All this while I am drinking in the heady scent of plumminess and dreaming of preserves. After we’ve sorted every last bit and Katy’s weighed the bounty, we stand around in a circle and say what we’ve enjoyed, and what we plan to do with our plums. Many of those assembled will take their seven pounds, eight ounces share home to eat fresh or to stew (with just a bit of cinnamon). I am making jam.

I fill my bag with “OK” fruit, soft and split and oh-so-fragrant, and I breathe it in, I already know what I will do: I will slip off the skins with my fingers, I will squeeze the flesh from the stones into a bowl, and repeat, repeat, repeat, four or five or six pounds’ worth of ripe, overripe, almost ripe plums, I will pour it into a wide stainless steel pot with a cup of honey and I will turn on the heat and I will inhale.

The aromas of preserving are as varied as the stars, each one surely better than the one before, each one a spike in the ground, laying the tracks toward a more perfect pantry, filled with (isn’t it?) all the earthly delights. I will swear that there is nothing that will bring me to tears as the scent of the first pot of strawberry jam, I will stir in calendula and borage blossoms, I will throw myself prone, weeping to the poet’s muse, and then I will stare deep into the eyes of a currant’s jelly and flit! my heart will be gone, again, besotted.

Tonight it will be plums. After an hour simmering, a night standing in the refrigerator awaiting my whim, I choose vanilla, and I bring the plum slurry back to a simmer. I prepare the jars (rinse in hot water, a quick dunk for the lids, rings at the ready), I bring my water bath ever-closer to 180 degrees, and with a generous hand stir in the vanilla extract. Ahh! I have never known love as this before (if it were not for blackberry-gooseberry, sans seeds, oh! symphonies in your name, my sweet-sour).

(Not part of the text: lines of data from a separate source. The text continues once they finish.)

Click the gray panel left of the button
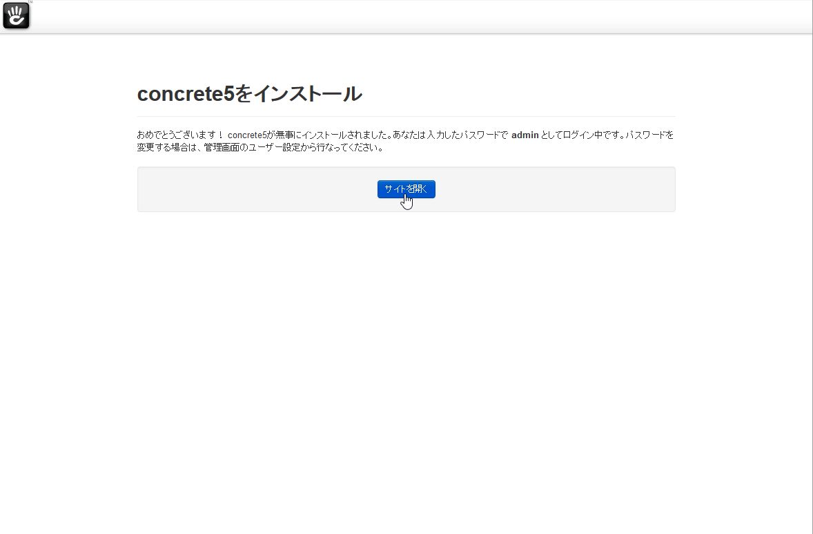Image resolution: width=813 pixels, height=534 pixels. 257,189
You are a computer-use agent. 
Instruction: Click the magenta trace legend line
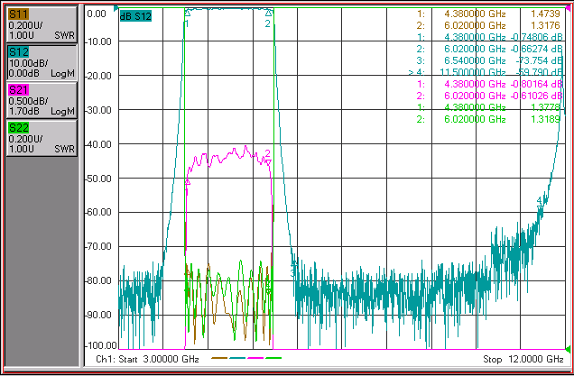[x=255, y=358]
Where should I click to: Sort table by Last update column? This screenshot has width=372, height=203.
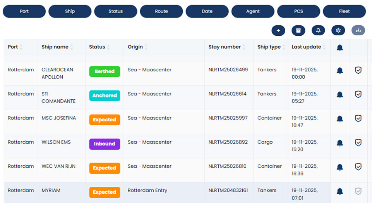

Into the jars, the plum vanilla jam, it goes, three half-pints and a pint, it is orange and glorious. Lids are secured, cans lowered into the near-bubbling vat of water, I barely glance at the clock to tell my beloveds how long they will tarry.

For I have plum pickles with star anise to can, too. I’m going to need more jars. Where else can I glean? And where can I get one of those harvesting sticks?

Ball lids, I set you as a seal upon my heart, for love of preserving is as strong as death. Oh, (pop!) my beloved is mine.

CAA Contributor Sarah Gilbert is a writer, photographer, and mama of three little boys living in Portland, Oregon. She believes in baking bread, eating local, growing your own food and preserving as art. She writes for Culinate and at her own blog, Cafe Mama, and is working on a book on inconvenient food.